■ ASSIGNED TASK
Whenever the string "ArtBox" appears in a line below, please copy the line out.

Items from a data source
□ □ □ □

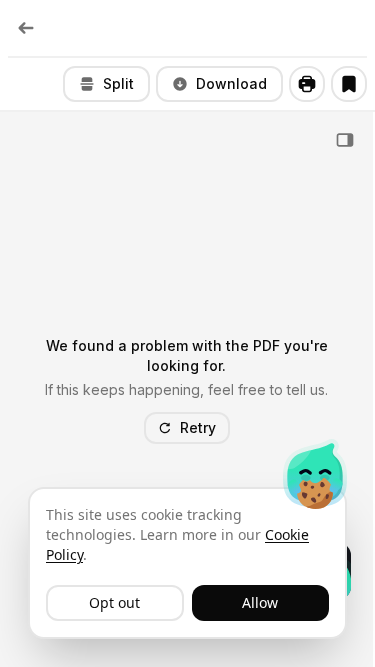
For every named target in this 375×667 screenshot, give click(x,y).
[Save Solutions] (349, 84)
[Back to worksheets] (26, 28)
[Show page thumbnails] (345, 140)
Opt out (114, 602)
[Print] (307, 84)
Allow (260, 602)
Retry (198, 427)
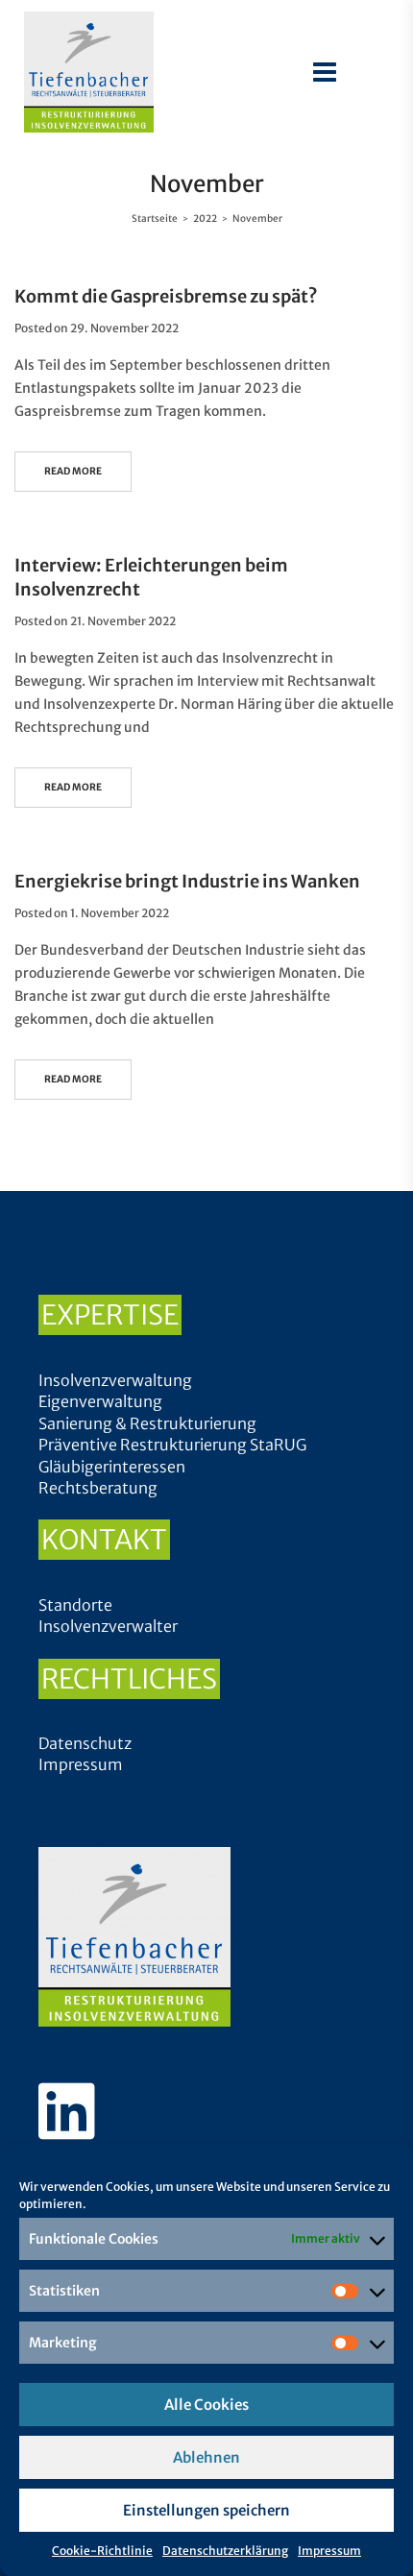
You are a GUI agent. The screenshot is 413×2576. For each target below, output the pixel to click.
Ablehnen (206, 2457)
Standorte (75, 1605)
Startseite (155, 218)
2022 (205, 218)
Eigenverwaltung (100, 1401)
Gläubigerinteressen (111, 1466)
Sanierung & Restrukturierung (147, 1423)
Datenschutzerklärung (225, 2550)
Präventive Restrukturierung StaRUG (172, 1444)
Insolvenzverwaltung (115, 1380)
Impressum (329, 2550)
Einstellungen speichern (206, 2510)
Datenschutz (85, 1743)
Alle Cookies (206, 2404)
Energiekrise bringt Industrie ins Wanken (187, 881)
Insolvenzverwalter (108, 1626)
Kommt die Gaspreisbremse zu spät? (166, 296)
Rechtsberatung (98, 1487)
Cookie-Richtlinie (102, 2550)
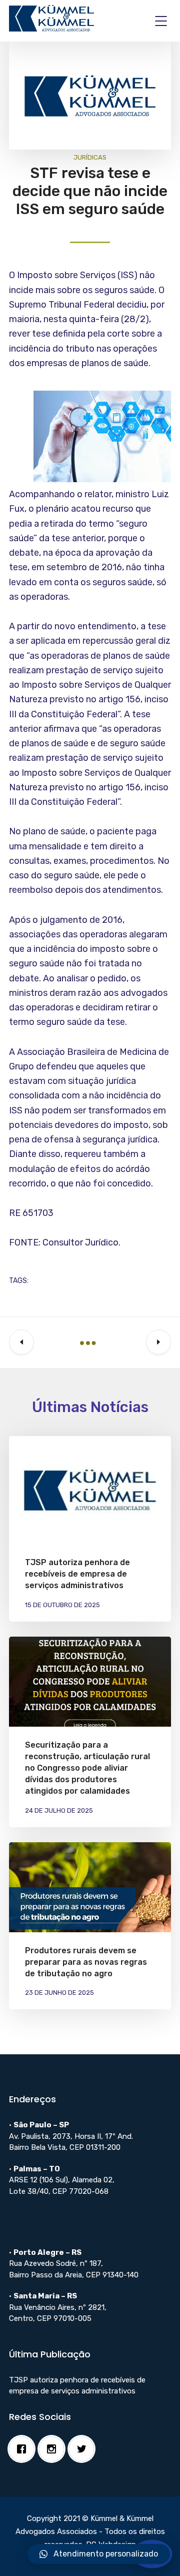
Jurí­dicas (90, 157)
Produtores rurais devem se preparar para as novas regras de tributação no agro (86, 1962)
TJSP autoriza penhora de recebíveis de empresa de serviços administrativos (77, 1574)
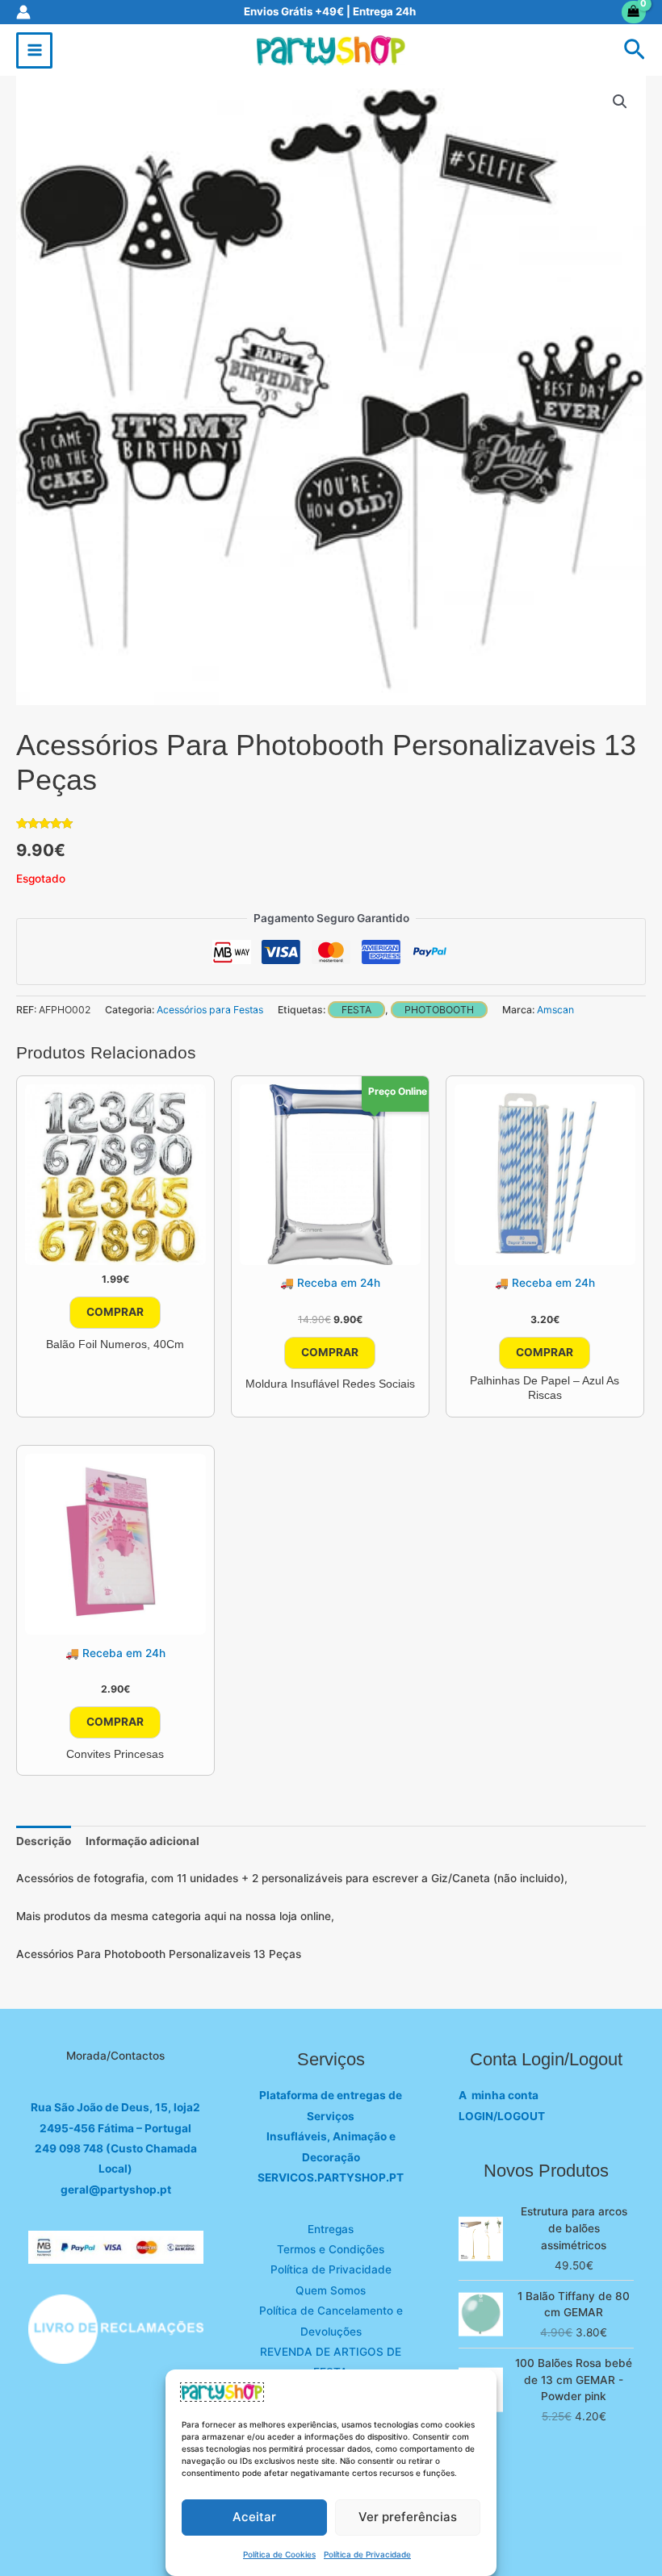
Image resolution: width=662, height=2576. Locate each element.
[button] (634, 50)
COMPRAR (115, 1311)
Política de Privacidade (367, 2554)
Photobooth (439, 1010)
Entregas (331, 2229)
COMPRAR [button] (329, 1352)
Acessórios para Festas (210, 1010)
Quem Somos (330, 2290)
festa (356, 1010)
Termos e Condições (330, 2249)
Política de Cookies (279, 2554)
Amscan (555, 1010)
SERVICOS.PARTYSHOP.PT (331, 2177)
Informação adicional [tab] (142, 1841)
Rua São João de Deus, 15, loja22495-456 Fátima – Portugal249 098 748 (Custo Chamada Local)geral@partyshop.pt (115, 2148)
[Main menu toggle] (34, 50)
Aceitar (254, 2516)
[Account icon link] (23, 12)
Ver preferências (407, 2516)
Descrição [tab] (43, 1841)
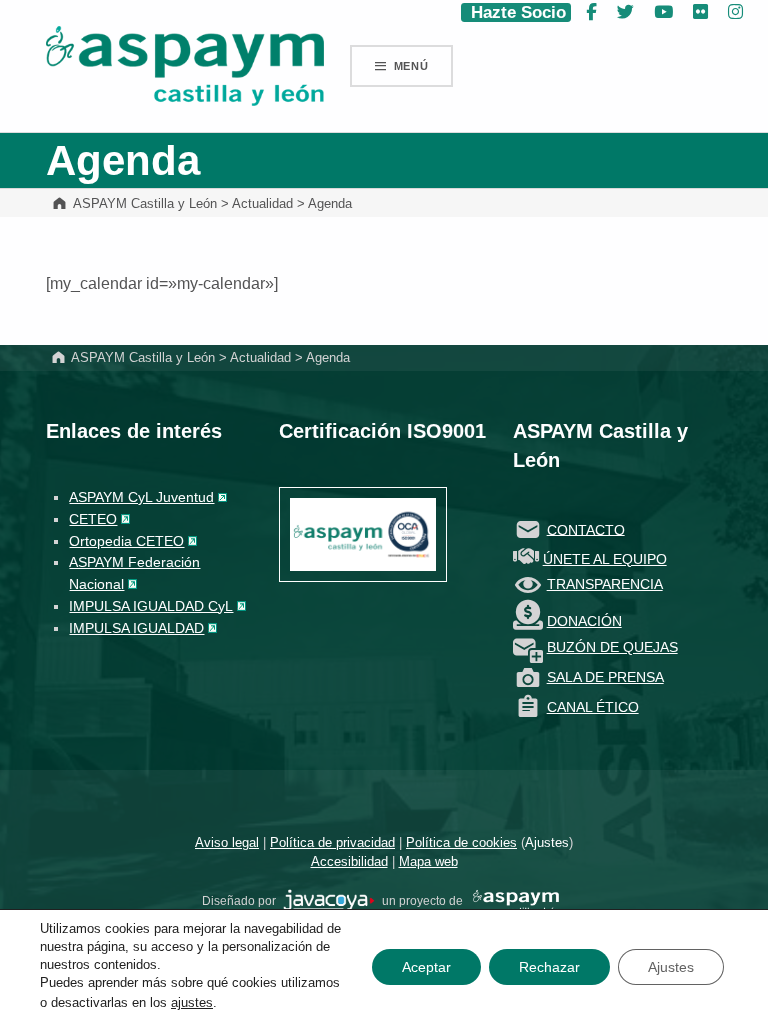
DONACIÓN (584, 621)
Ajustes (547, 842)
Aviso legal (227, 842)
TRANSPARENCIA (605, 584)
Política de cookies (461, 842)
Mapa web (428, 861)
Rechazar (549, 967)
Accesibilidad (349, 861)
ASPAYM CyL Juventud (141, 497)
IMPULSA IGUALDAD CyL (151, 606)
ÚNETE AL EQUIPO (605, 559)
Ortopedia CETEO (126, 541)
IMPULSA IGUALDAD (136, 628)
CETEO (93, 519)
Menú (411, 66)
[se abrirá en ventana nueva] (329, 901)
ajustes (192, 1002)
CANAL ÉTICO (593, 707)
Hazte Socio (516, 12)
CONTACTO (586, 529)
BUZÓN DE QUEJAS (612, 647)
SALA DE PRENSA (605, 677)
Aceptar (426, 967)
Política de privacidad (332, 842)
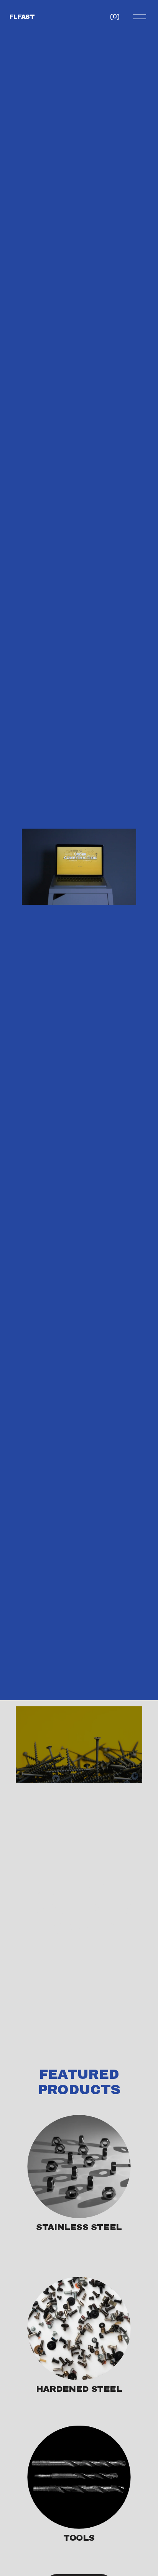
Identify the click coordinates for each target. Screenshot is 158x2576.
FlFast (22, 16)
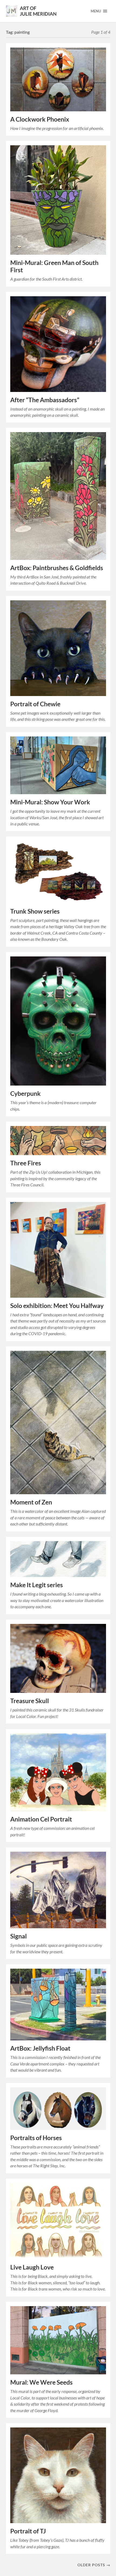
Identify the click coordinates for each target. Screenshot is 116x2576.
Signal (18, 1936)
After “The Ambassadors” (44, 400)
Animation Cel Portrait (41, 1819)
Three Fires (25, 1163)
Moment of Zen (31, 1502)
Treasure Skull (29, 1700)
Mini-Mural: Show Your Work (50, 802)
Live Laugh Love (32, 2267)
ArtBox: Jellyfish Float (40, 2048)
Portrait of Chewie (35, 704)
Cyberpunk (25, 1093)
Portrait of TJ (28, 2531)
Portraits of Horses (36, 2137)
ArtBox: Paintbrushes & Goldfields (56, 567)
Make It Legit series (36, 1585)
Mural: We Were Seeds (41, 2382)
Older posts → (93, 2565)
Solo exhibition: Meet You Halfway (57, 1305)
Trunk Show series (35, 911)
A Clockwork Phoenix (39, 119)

□ □ □ □

■ RESPONSE AREA
ArtBox: Jellyfish Float (40, 2048)
ArtBox: Paintbrushes & Goldfields (56, 567)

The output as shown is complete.